To do :: Your output should be exactly the lines from the one containing "Instruction: Star this email conversation" through the last line of the listing, and nothing else. Pictures stay out.
━━ Input material ━━
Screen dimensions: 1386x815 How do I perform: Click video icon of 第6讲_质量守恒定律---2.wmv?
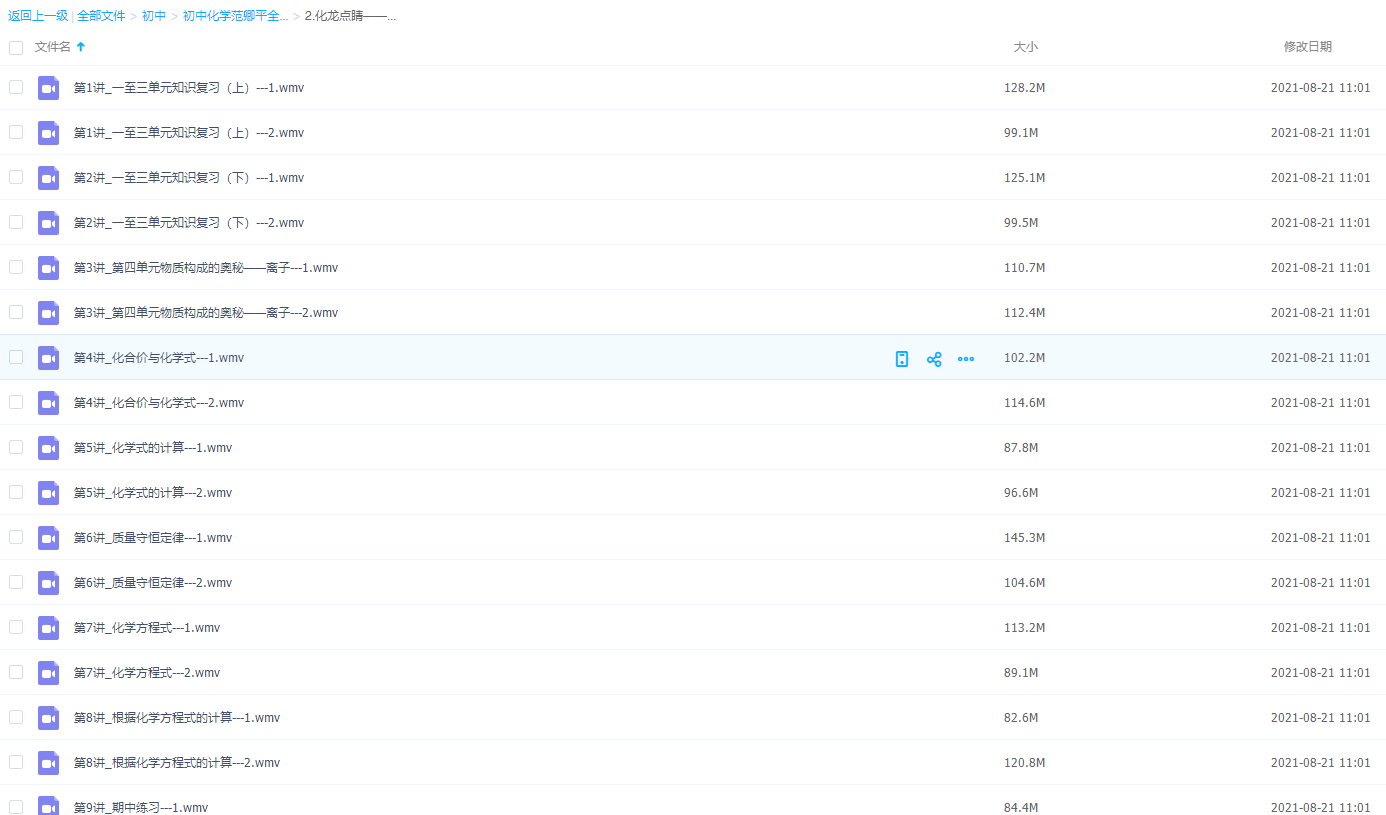(49, 583)
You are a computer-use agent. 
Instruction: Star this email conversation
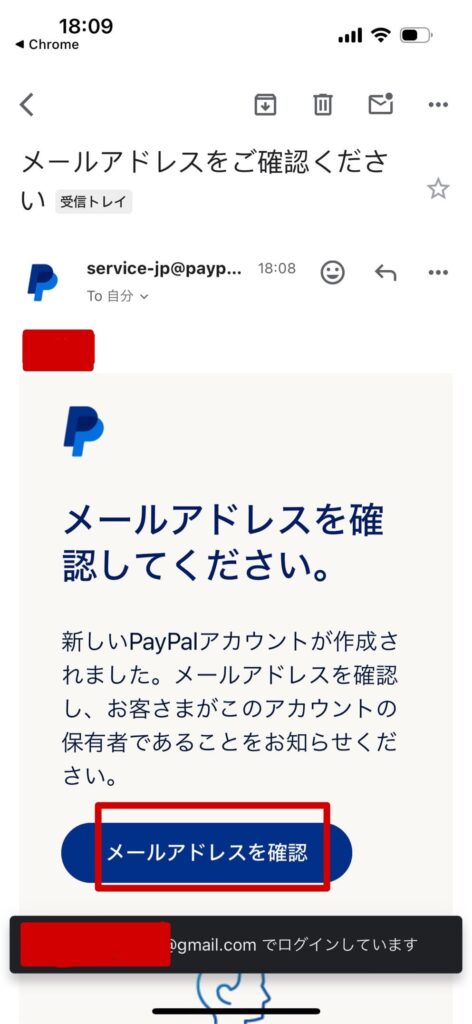438,189
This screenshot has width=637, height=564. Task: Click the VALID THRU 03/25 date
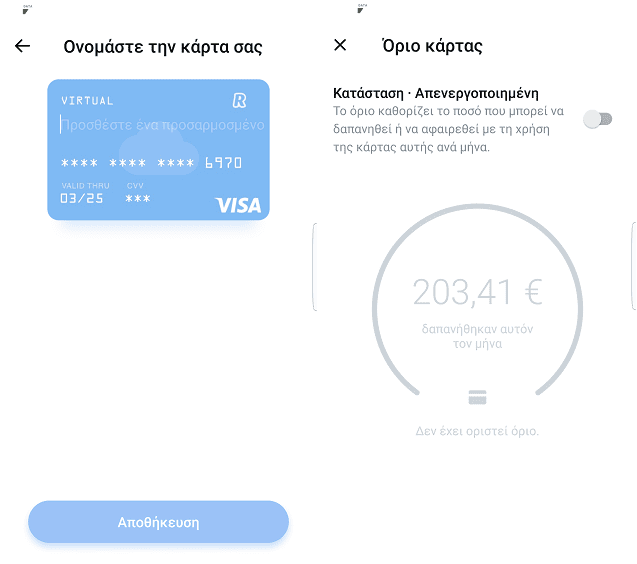[85, 193]
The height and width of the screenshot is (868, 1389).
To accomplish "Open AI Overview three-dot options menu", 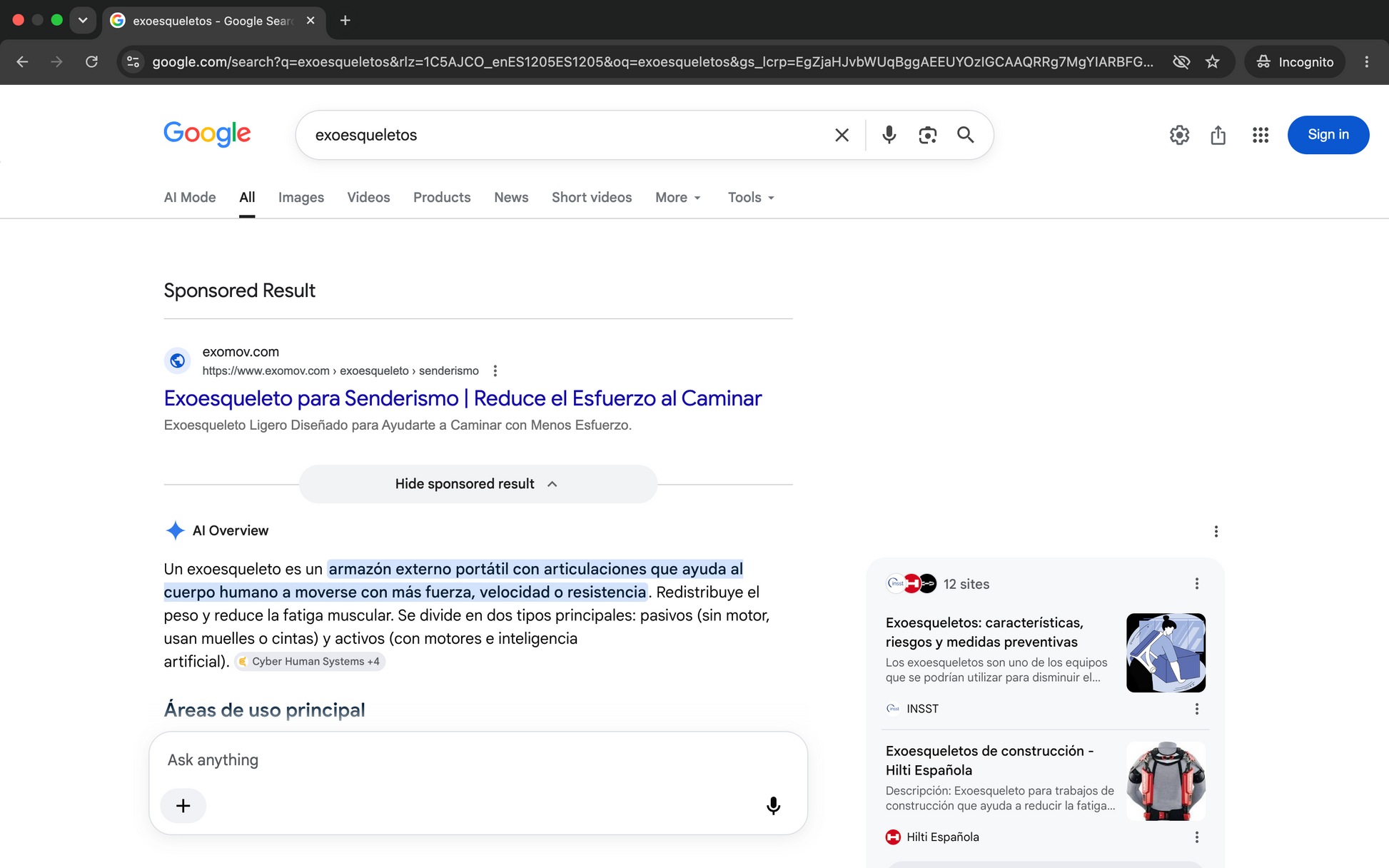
━━━
Result of the task ::
Instruction: Star this email conversation
438,189
This screenshot has width=637, height=564. Task: Click the VALID THRU 03/25 date
[85, 193]
The height and width of the screenshot is (868, 1389).
To accomplish "Open AI Overview three-dot options menu", 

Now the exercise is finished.